I've been using software raid1 (md) for a while now for my desktops and laptops work and home, and since my adventures in ati gpu land, I've twice now had video software/hardware cause my software raid to fail ugly, but both times survivable while I rebuilt the array manually. This was just a few days ago the last...

Both times were using GL functions (this time toggling compositing on/off, last time i think minecraft) that caused the ati fglrx drivers to spew hardware errors seeming to glitch the card itself. Two separate cards as well now. Getting back into desktop went into visa with gpu unavailable. Then I saw my raid was degraded, again, same timestamp as the gpu glitch.

First time prior one of the two disks in the md for boot went offline, simply added sdb1/2 back.
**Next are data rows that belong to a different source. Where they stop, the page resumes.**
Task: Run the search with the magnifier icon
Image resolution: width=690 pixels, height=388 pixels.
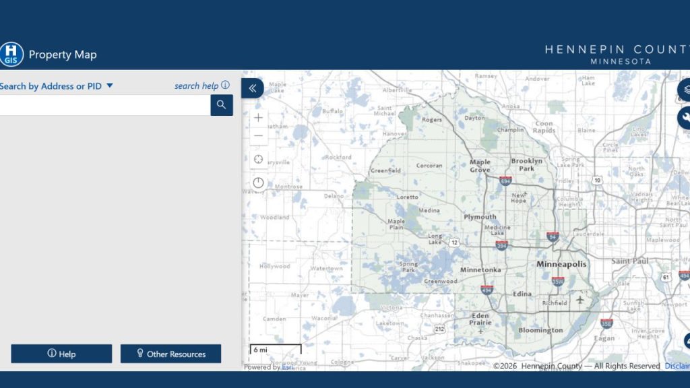Action: click(x=222, y=105)
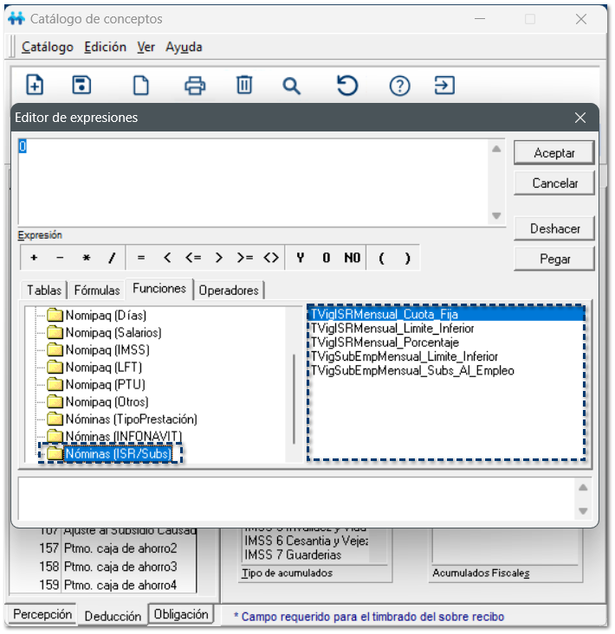Screen dimensions: 615x634
Task: Click the new record icon in toolbar
Action: pos(35,85)
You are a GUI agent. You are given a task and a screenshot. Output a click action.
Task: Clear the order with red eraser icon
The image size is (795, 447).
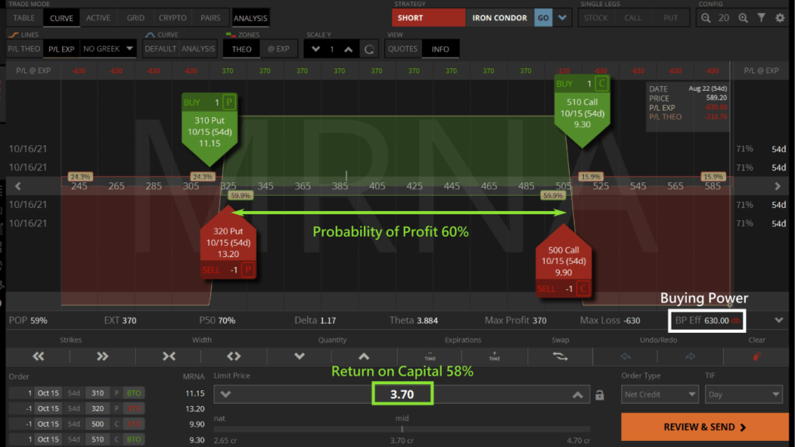point(756,356)
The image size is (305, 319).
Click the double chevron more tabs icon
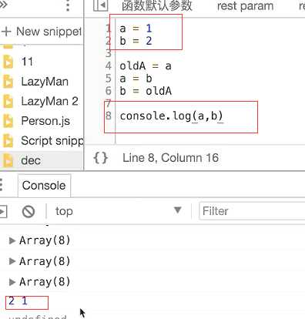[x=3, y=5]
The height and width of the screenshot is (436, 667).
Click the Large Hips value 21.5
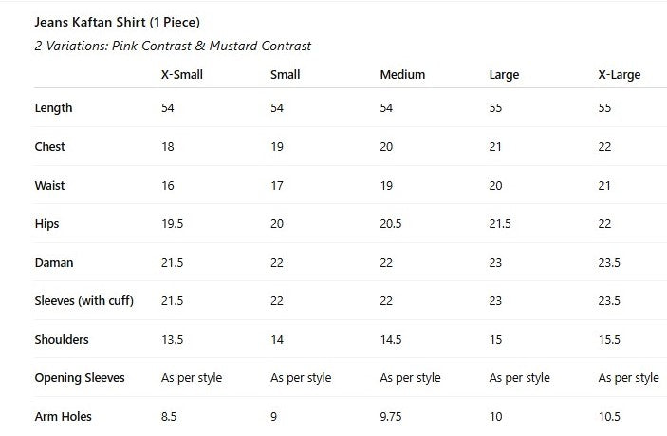[500, 224]
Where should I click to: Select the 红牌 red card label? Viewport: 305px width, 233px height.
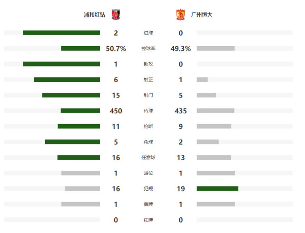click(x=148, y=220)
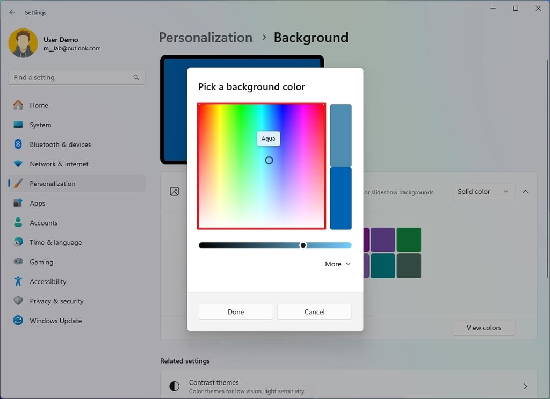The height and width of the screenshot is (399, 550).
Task: Click the View colors button
Action: [483, 328]
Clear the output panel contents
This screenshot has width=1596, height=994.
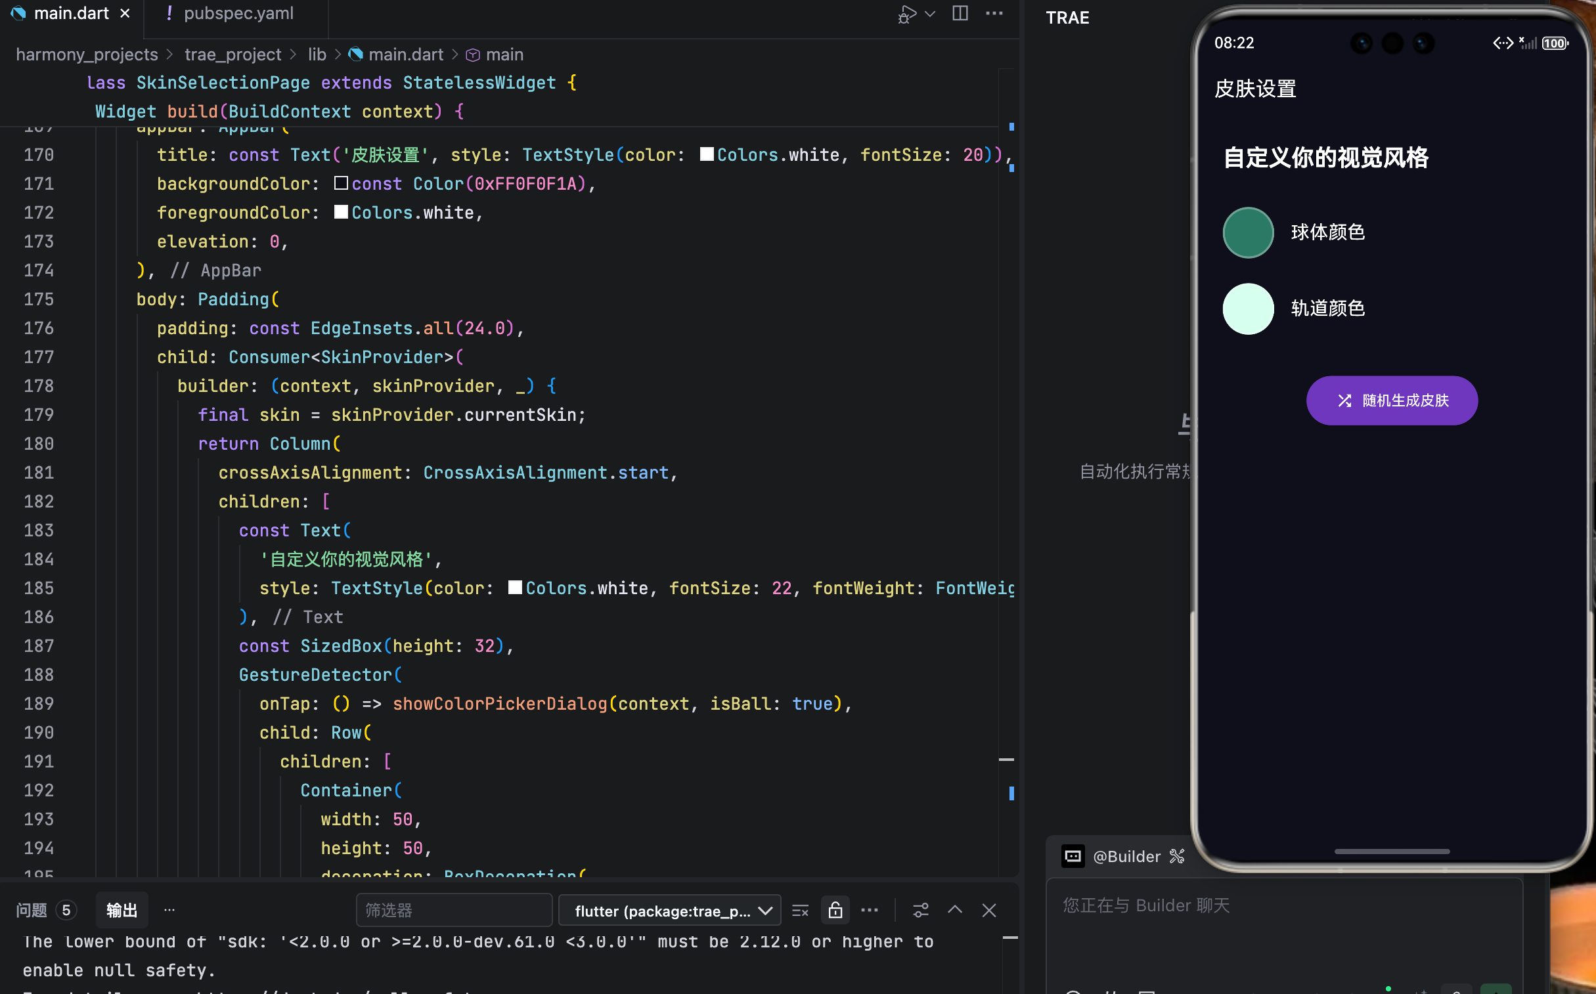[x=800, y=911]
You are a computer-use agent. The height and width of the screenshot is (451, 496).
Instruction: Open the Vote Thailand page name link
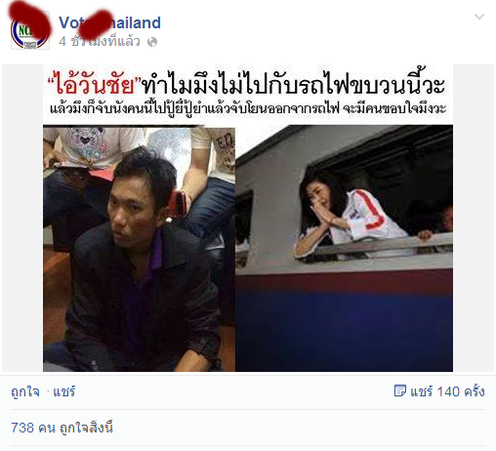pyautogui.click(x=109, y=22)
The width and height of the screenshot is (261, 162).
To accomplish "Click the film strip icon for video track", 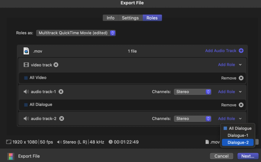I will [26, 65].
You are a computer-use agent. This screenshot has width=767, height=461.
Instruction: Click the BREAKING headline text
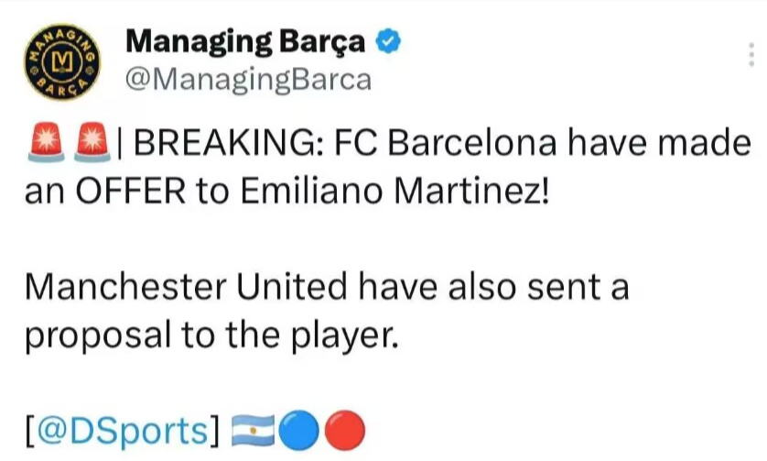point(229,143)
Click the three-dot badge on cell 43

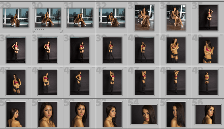coord(29,68)
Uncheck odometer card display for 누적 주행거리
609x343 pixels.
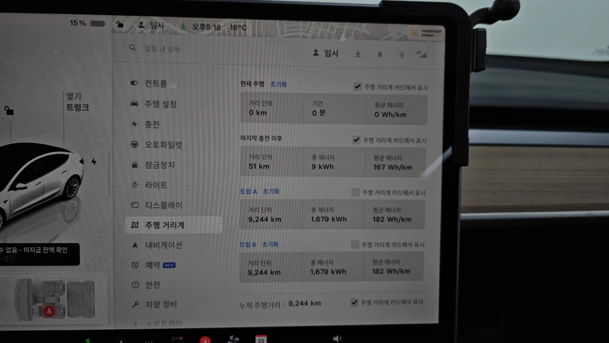354,302
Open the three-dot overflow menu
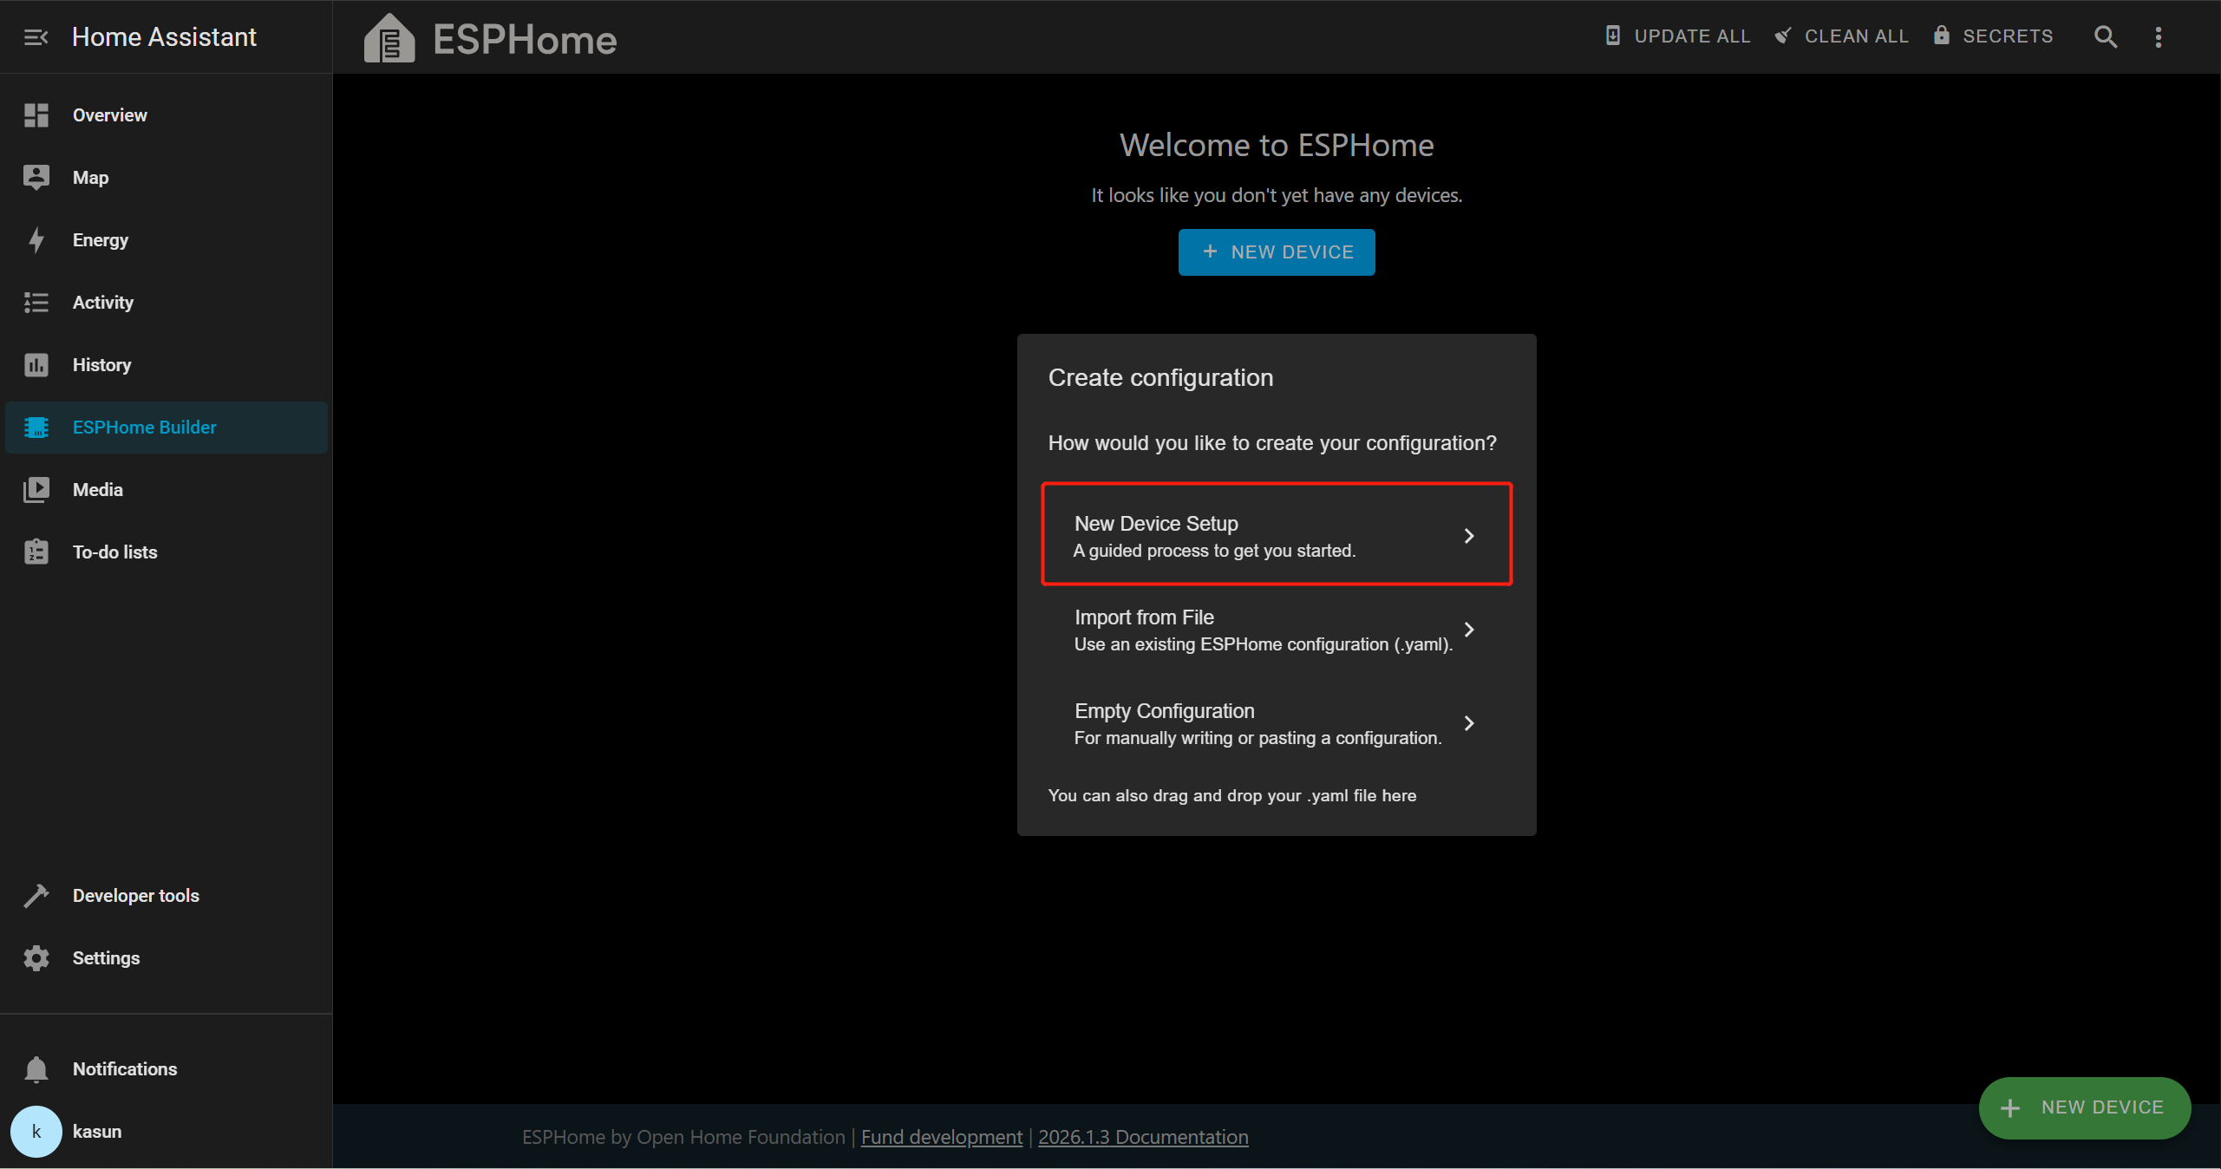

This time one partition on each disk to the two md's (boot/else) to go offline alternatively (sda1/sdb2) - very odd. The second disk wouldn't respond to hdparm/fdisk query until a reboot that was done very hesitantly and not before I backed up anything I cared about to an nfs share. Data on both remained available which was really the odd part.

To its testament, it rebooted, both disks reported healthy (hdparm, ubuntu disk utility), I re-added each partition, let it rebuild, and works again. Still worries me as my last set of ssd disks got unstable on one after less than 9 months of use and I'm probably about there with these that are known to get cranky. Smart reports them as ok, so I wonder how bad ati taints the kernel space that it causes disk controller/driver exceptions.

Moral of story: know when/how to repair whatever raid, as software and hardware are seemingly still prone to exception from unlikely places. Last time a disk died with md, I just mounted the secondary in an enclosure, copied off data as pluggable, and copied to the new pair of raid disks. Hardware is never this easy, especially fakeraids.